-- SUPPLIED PASSAGE --
<<<<
Conceptualising the In-Between: I. Language

Over the years, I have made many inspired allusions here on The Rhetorical WHY to a concept called the in-between (IB), often by describing the overlap imagery of the IB space as “the place where ‘one’ ends and ‘another’ begins.” For me, IB is the crux of education, the capstone, because it describes the simultaneous multiple perspective of our interaction.

The in-between concept is key to the separate works of storied philosophical educators, Ted Aoki and Gert Biesta. Aoki explores IB from the Heideggarian clearing (Lichtung), a space reserved between us for disclosure and understanding, and Biesta from the pragmatism of Dewey. Each emphasises shared experiences and communication between teachers and students, and both locate inter-relational curricular dynamics in the figurative “in-between” space that arises as Person ‘A’ and Person ‘B’ (+ ‘C’, ‘D’, ‘E’…) relate to – and, typically, take up interest in – each other.

As I conceptualise IB in my doctoral work, the relatedness we find in between is holistic, as much an emotional or empathetic consideration of one person for another as it is some intellectual coming-together. This holism comprises as much or as little of whatever is shared by the people involved. However, IB is even more still than this ‘place’ of joint interaction; it is an energetic interface where we find the back-and-forth dynamism of ‘process’ in process – a kind of underway-ness that our cultural eyes seem trained to not see. For being figurative, IB is yet very real.

A brief foray into philosophy can help illustrate how or why Aoki, or Biesta, or you or me or anyone might decide to take up interest in the IB concept, beginning with a study by Charles Taylor of Heidegger:

“The human agent is here an emanation of cosmic spirit.… [T]he idea of expression itself can nudge us toward a third way of locating the clearing. It gives us a notion of the clearing which is essentially Dasein-related… [b]ut it doesn’t place the clearing simply inside us as a representation; it puts it instead in a new space constituted by expression. And in some versions it can acknowledge that the constituting of this space is not simply our doing.”

(Taylor, 2005, p. 445, added emphasis)

Taylor’s broader focus here is language. He describes what he believes Heidegger felt was the nature or aim of a cosmic spirit – although whether that’s either or both nature or aim is harder to discern. In any case, he describes a composite recognition of reality, negotiated between beings (Seiendes), that is not “placed ‘within’ minds, but… out between the interlocutors” (p. 445, added emphasis). As one person expresses, another perceives, and between them occurs an understanding – that is, from continuous perceived expressions arises continual or on-going understanding.

Imagine, for instance, while dressing for Halloween, how you might react not only to your own reflection in a mirror but also to your friend’s reflection as they stand next to you: at once, you are able to take in both of your reactions. Expressions thus perceived are Heidegger’s clearing / light (Lichtung), and “its locus is the speech community” (p. 446), within which I also include non-verbal communication, such as facial expression or body language. We might imagine all our joint interactions, in person or separated, as some living demonstration of this imagery. For each at once, by both in turn, something comes simultaneously to light for each as well as for both. That simultaneity is important yet, as I would argue, more frequently missed, if not ignored.
>>>>
-- WORK TO COMPLETE --
a. From the in-between passage, reproduce the text starting with "(Taylor, 2005, p." and going on through "or on-going understanding.".
b. Answer these questions from the in-between passage:
(i) From whose pragmatism does Biesta explore the in-between?
(ii) According to the quotation from page 446, what is the locus of the clearing?
(iii) What activity does the passage ask the reader to imagine while looking in a mirror?

-- DATA BLOCK --
<<<<
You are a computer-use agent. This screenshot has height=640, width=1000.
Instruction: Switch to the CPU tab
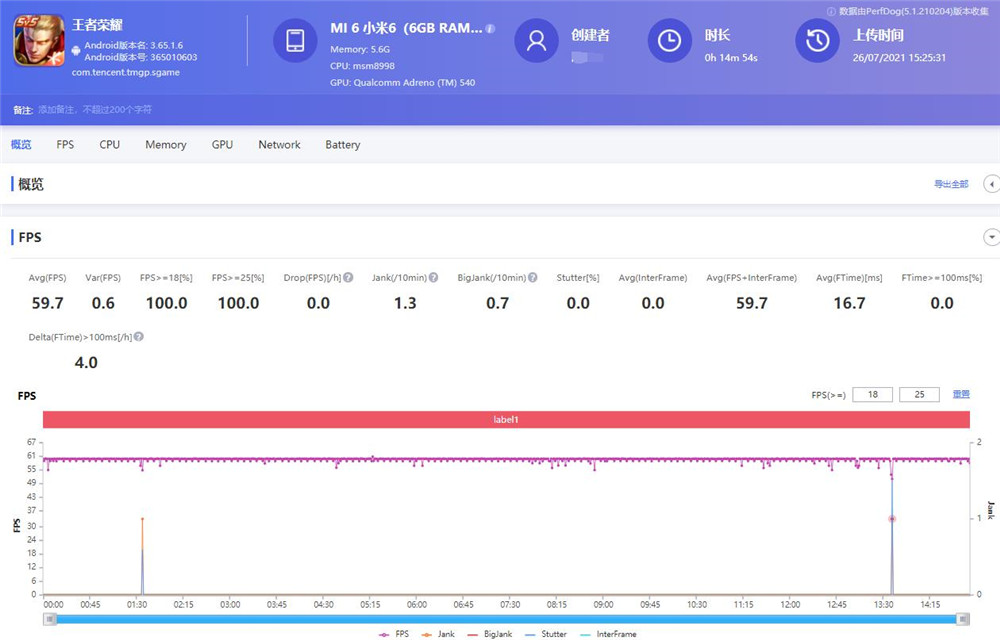click(x=109, y=144)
>>>>
-- PER-TASK ANSWERS --
a.
(Taylor, 2005, p. 445, added emphasis)

Taylor’s broader focus here is language. He describes what he believes Heidegger felt was the nature or aim of a cosmic spirit – although whether that’s either or both nature or aim is harder to discern. In any case, he describes a composite recognition of reality, negotiated between beings (Seiendes), that is not “placed ‘within’ minds, but… out between the interlocutors” (p. 445, added emphasis). As one person expresses, another perceives, and between them occurs an understanding – that is, from continuous perceived expressions arises continual or on-going understanding.

b.
(i) Dewey's
(ii) The speech community
(iii) Dressing for Halloween